Take that Data with a Grain of Salt

I wanted to geographically visualize Twitter activity by zip code. I had a set of Tweets captured from GNIP Powertrack. Each tweet has the author’s public profile, as well as the tweet text and several other fields.

First, I got the zip code data: about 42,500 zip codes each with lat/lon coordinates and population estimate from US 2010 Census. Next, I loaded it into a Hive table. I used Hive because the tweet data was big enough to live in Hadoop, though you could do the geo zip code manipulation I’m describing in any database.

Next, from the Twitter data I found the closest zip code to each author by computing the distance from the author’s lat/lon to the lat/lon of every zip code. Of course, this only works for people who put their location in their Twitter public profile, but that was surprisingly many people. I only needed the closest, which simplified the computation since units didn’t matter.

Next, I computed metrics (like tweet counts) per zip code. Raw numbers would not be useful – of course most of the tweets come from the zips with the most people. I divided by zip code population to get per-capita values.

At this point I should have been done, in which case it would be so simple and quick there would be no reason to write about it here. However, that’s not what happened. These values were all over the map: spanning 5 orders of magnitude (0 – 10^5). Per capita?! This didn’t make sense. I expected values of zero or close to zero, but reasonable maximums would be a fraction of 1 – nowhere near the tens of thousands.

Investigation revealed the outliers were tiny zip codes like 30334 covering about 1 square block having tiny populations like 1. Whenever a prolific tweeter (or tweet-bot) resides in one of these it blows out the data. Clearly, these are zip codes too new to have accurate 2010 Census data.

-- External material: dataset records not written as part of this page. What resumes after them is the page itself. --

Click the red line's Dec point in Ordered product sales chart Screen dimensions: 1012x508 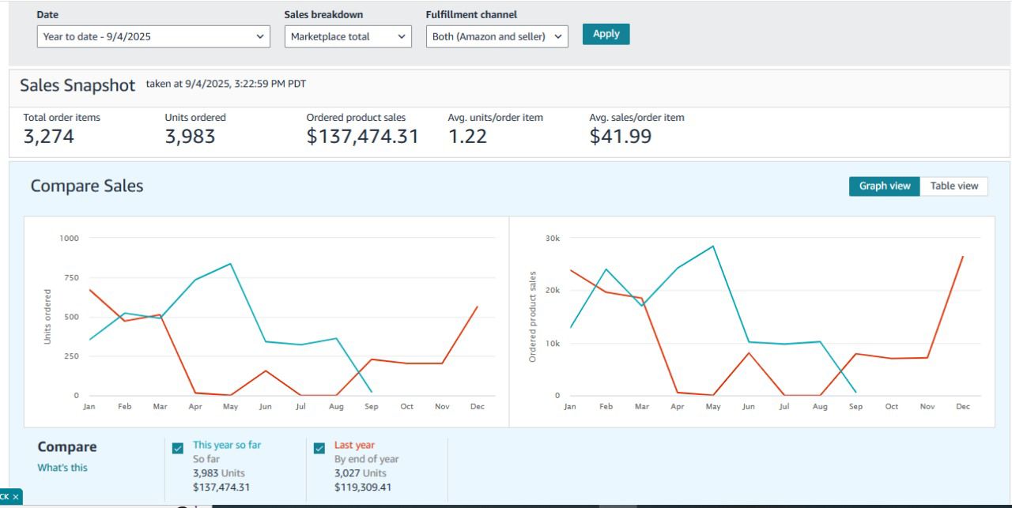tap(962, 257)
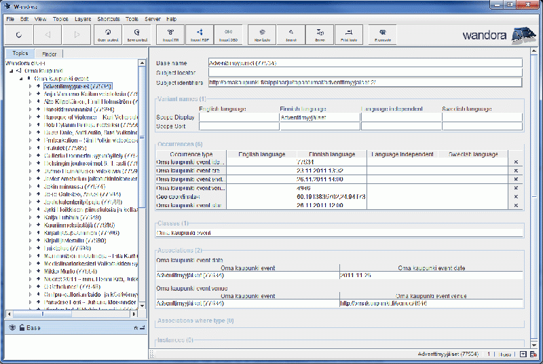Open the Oma kaupunki event class link
Screen dimensions: 543x364
(x=185, y=233)
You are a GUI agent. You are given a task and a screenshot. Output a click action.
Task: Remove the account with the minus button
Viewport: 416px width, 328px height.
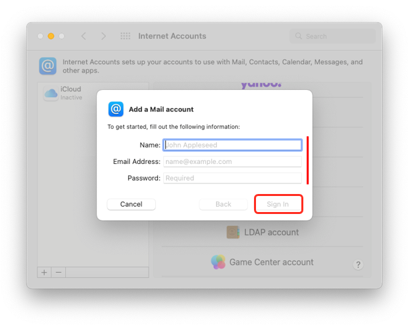(x=59, y=272)
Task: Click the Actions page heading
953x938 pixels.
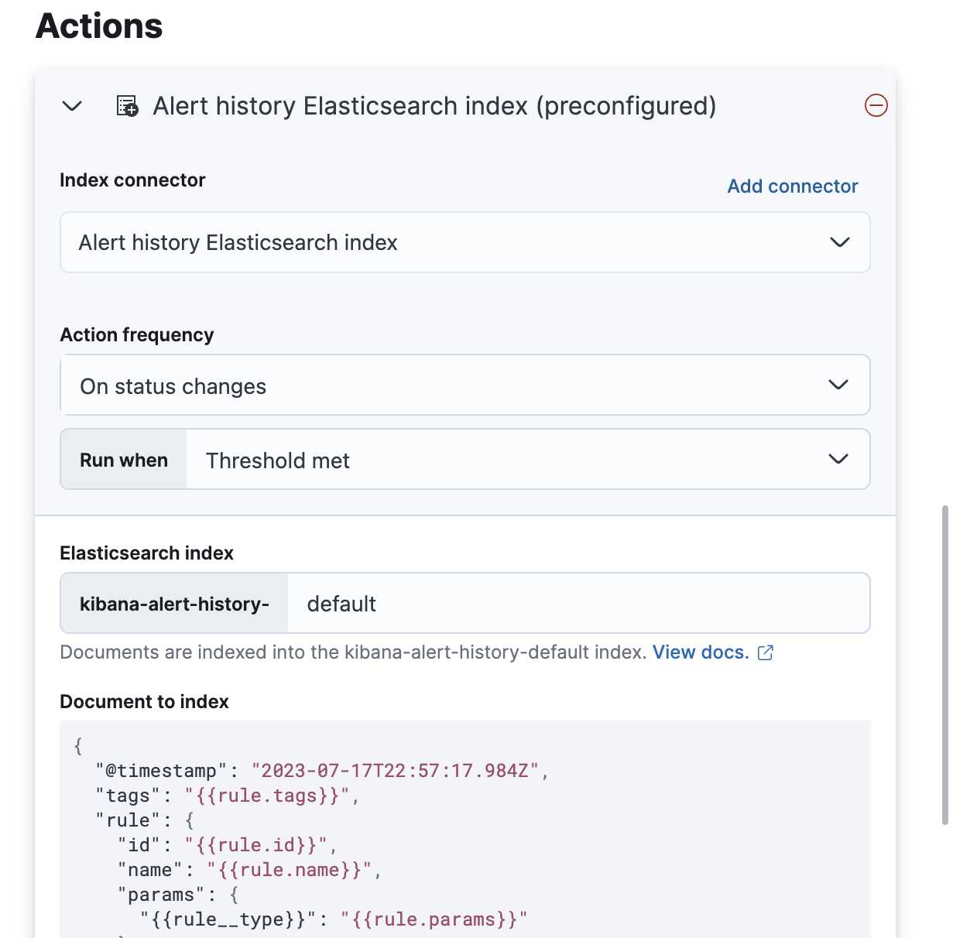Action: point(98,26)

The problem is actually more general: any small zip code can blow out the data – even if its population data is accurate. I needed a way to factor out these tiny zip codes. One way to do this is to merge each small zip code into its nearest big zip code. Split zip codes into 2 groups: small and big, using a threshold population. I made a histogram of zip codes by population to see what would be a good split value. I chose 25-75 since 25% is about 10,000 zip codes, which is enough for smooth dense coverage. The histogram showed a population of about 8,000 would give this 25-75 split.

Next, I found the nearest big zip for each small zip. In SQL this is a full outer join between the big and small zip sets, computing distance between each, then picking min(distance) for each small zip. With roughly 10,000 big zips and 30,000 small zips, the cross product would have about 300 MM rows.

Now for a brief aside on Spark-SQL versus Hive. In most of my work, Spark-SQL is about 10x faster than Hive. Yet when I ran this join, Spark-SQL was going to take 18+ hours! I copied the data to Hadoop and ran it in Hive, and it took 30 minutes. So it appears Spark-SQL is still new enough they have some work to do optimizing certain kinds of joins.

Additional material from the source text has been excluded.